_Task_
Below is a listing from which only part is wanted; return exactly the lines from the one with "You are a computer-use" up to and including the one with "Instruction: Switch to Mappa view thumbnail".

_Input data_
□ □ □ □ □ □ □
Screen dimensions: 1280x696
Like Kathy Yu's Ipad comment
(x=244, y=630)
□ □ □ □ □ □ □
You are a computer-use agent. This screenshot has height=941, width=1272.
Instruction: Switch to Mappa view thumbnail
□ □ □ □ □ □ □
_Solution_
You are a computer-use agent. This screenshot has height=941, width=1272.
Instruction: Switch to Mappa view thumbnail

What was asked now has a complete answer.